Stored data entries
──────────

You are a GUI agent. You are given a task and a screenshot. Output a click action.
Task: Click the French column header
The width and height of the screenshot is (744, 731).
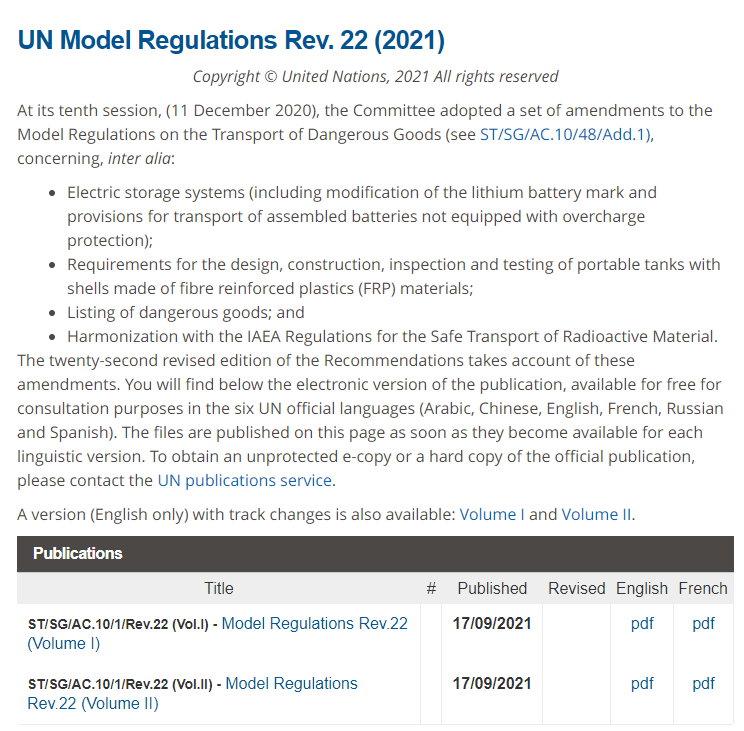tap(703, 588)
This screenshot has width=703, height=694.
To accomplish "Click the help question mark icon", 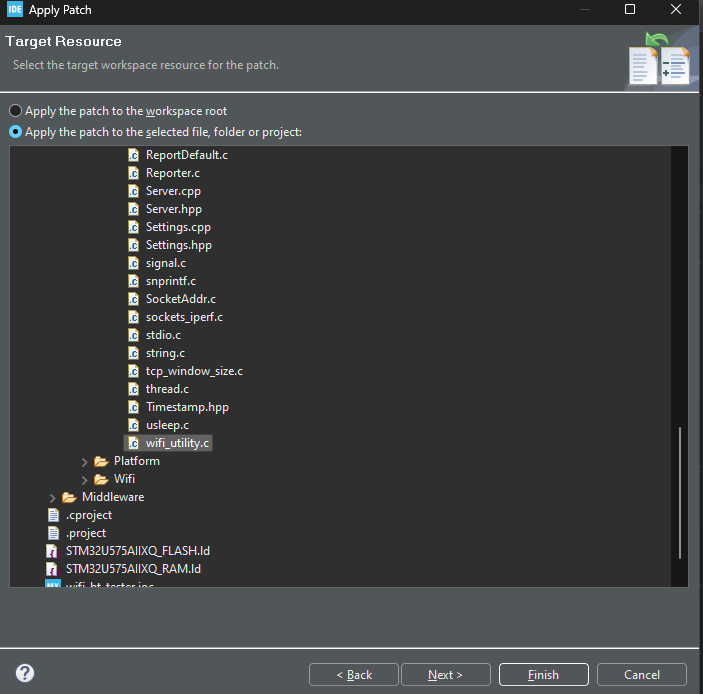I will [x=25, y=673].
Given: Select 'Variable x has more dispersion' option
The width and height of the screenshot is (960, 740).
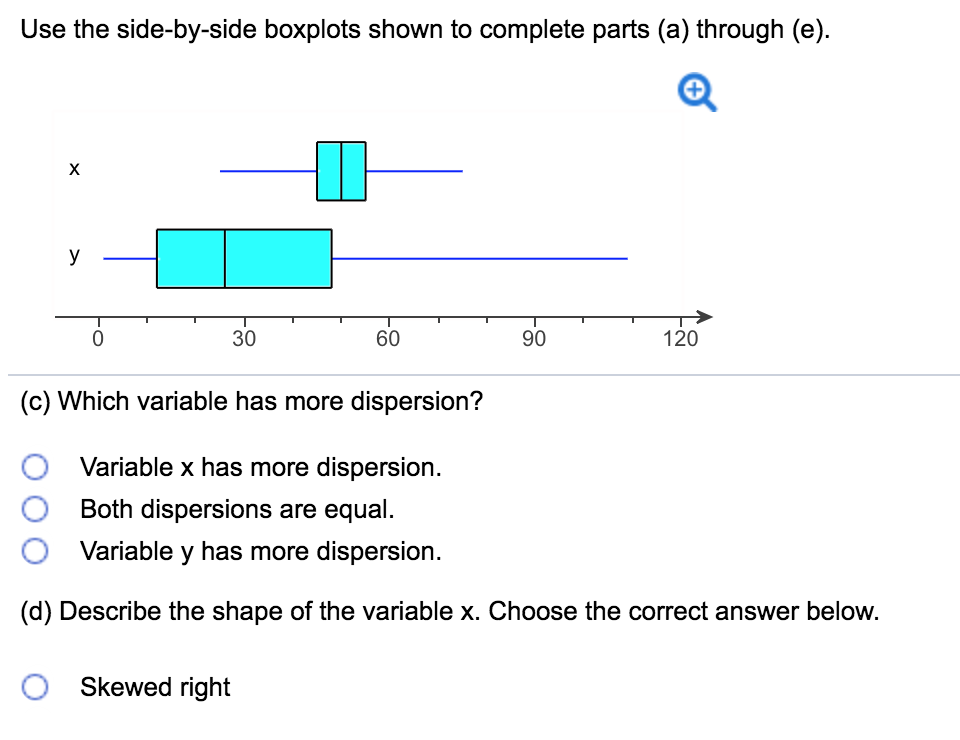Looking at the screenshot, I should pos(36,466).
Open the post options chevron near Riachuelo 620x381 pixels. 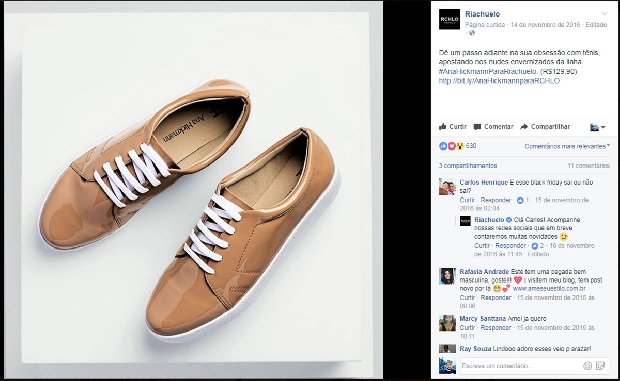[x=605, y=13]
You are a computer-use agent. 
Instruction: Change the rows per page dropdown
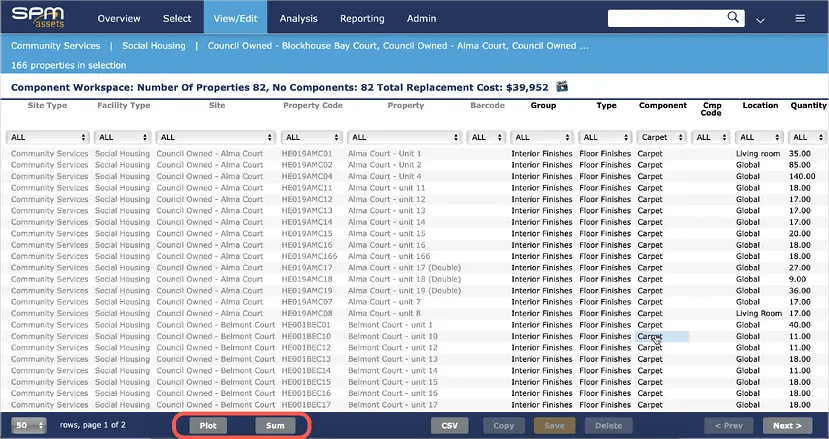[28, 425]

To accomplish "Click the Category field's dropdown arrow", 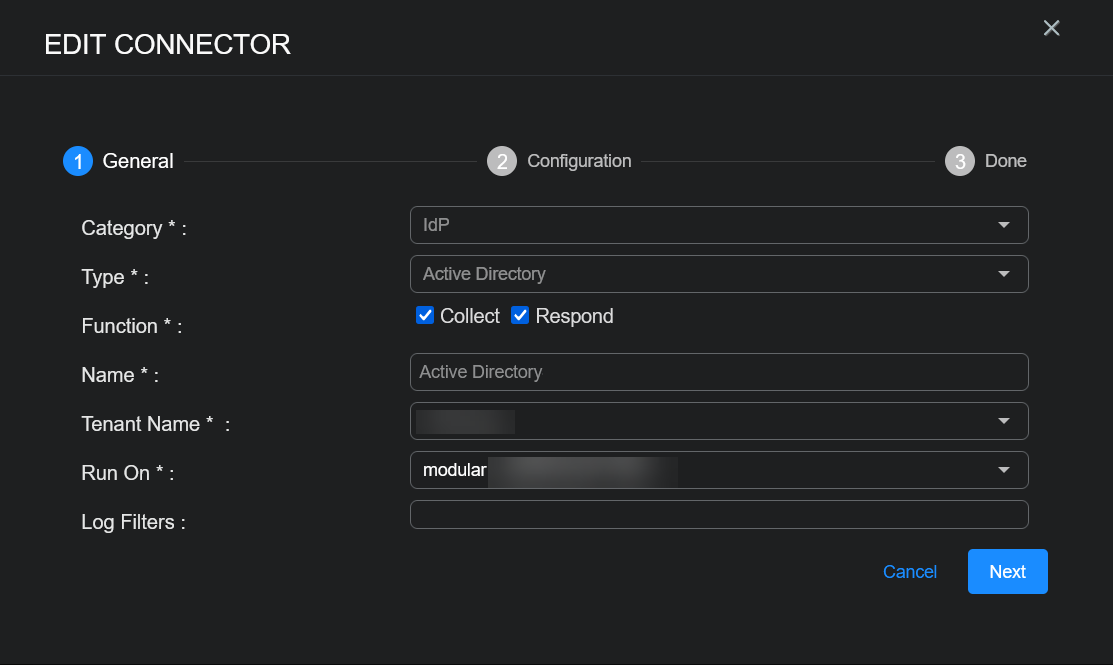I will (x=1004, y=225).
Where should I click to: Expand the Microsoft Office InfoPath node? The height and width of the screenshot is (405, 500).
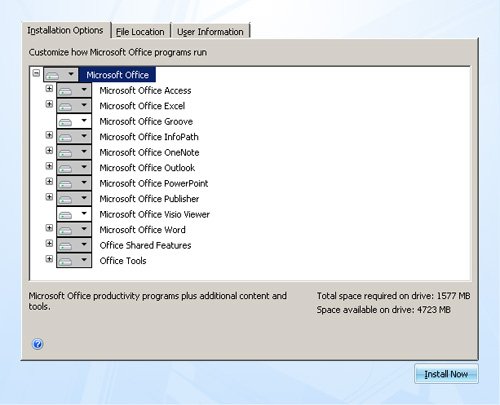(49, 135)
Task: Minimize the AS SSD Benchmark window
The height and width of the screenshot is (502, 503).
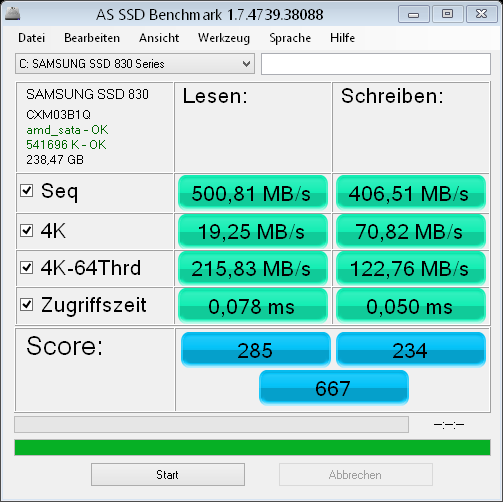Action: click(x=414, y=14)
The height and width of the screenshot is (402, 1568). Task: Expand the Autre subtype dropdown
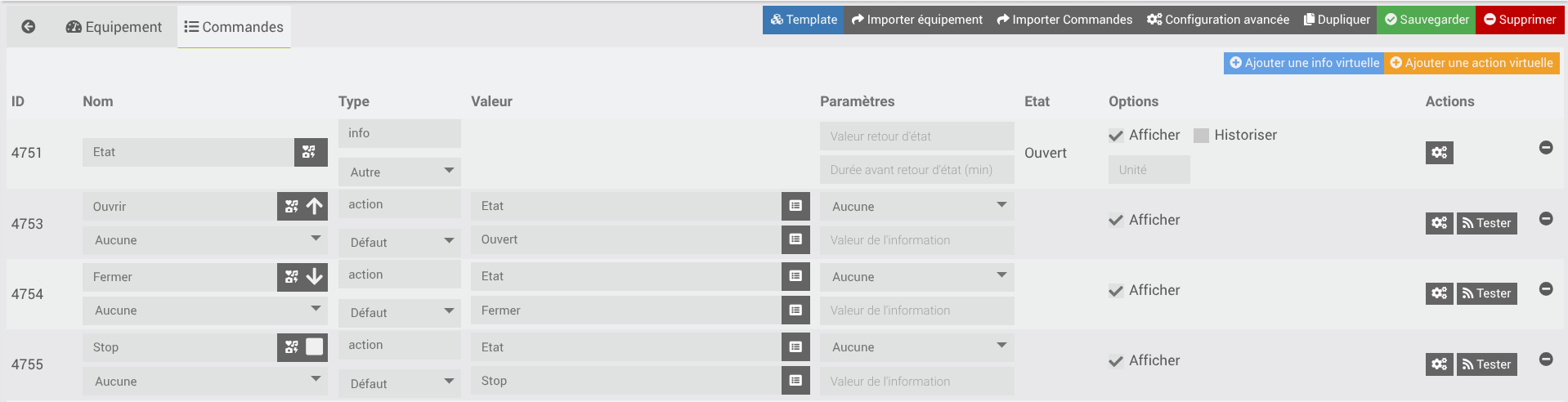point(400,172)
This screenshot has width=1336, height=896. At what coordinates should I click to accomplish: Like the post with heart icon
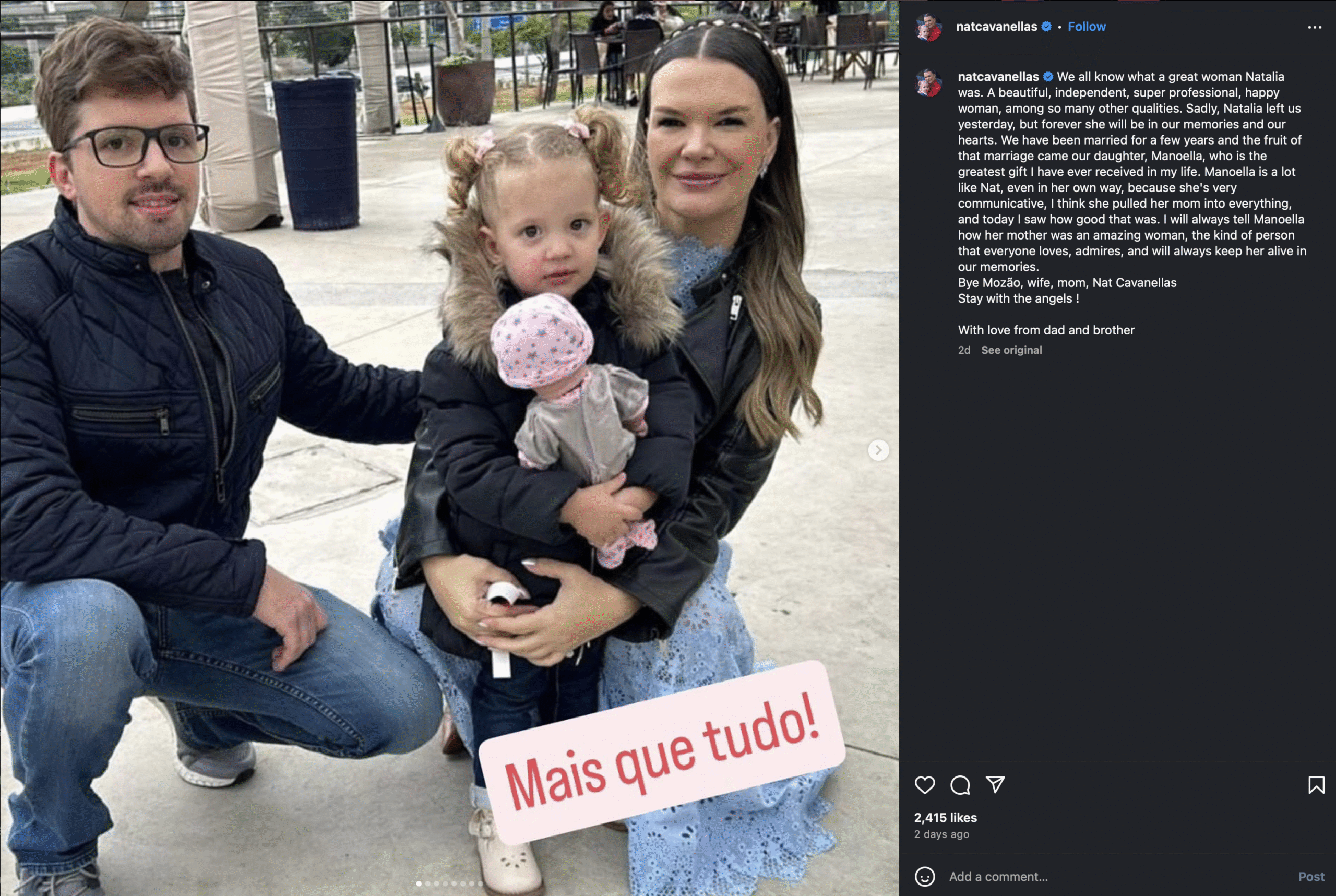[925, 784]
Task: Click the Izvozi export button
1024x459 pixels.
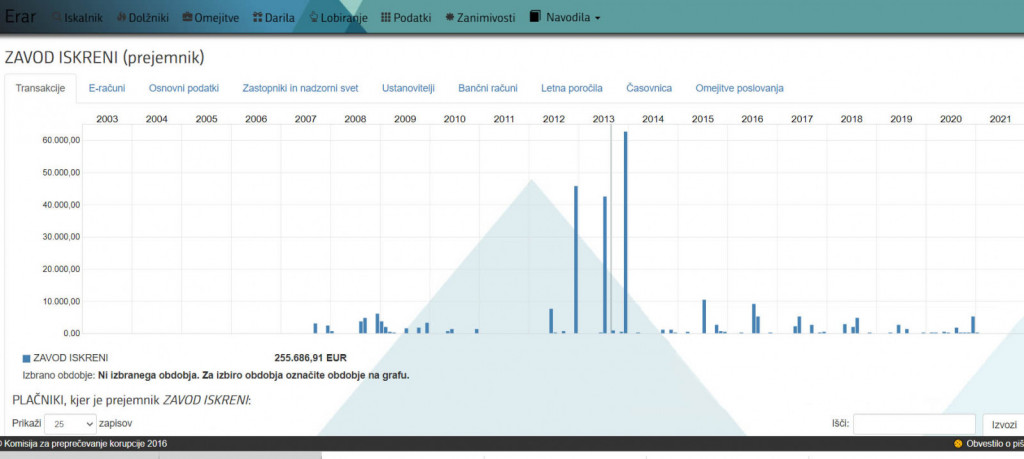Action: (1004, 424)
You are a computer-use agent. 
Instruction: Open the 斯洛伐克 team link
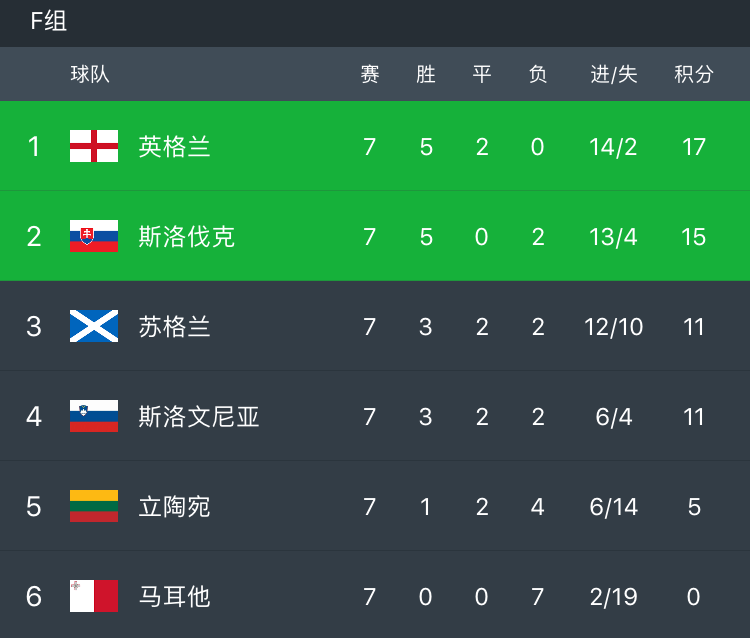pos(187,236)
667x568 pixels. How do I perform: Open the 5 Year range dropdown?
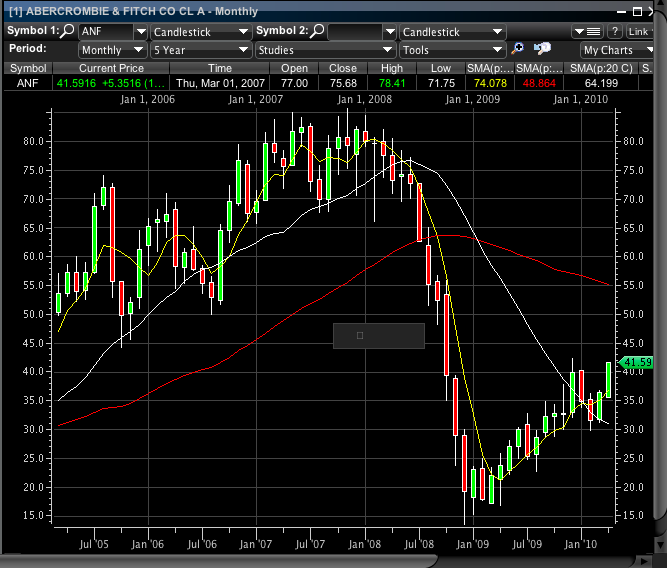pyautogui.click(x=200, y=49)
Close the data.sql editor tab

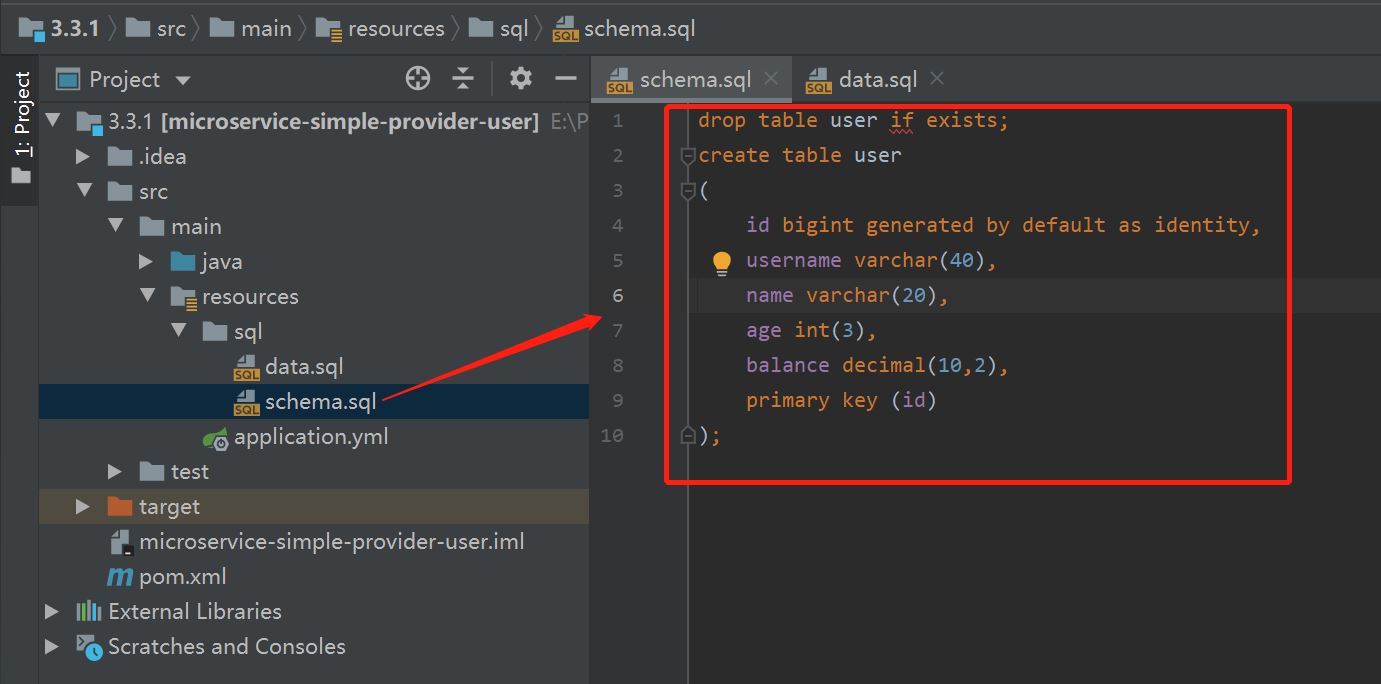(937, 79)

──────────

* [What is needed] In the answer, give only the lines from the one containing "This screenshot has width=1336, height=896." through the end of the records above, each reproduced exactly. Include no pictures.

* [Exercise output]
This screenshot has width=1336, height=896. At what coordinates should I click to accomplish: Like the post with heart icon
[925, 784]
Task: Click the Izvozi export button
1024x459 pixels.
Action: (1004, 424)
You are a computer-use agent. 
Instruction: Open the 斯洛伐克 team link
pos(187,236)
667x568 pixels. How do I perform: Open the 5 Year range dropdown?
pyautogui.click(x=200, y=49)
Close the data.sql editor tab

(937, 79)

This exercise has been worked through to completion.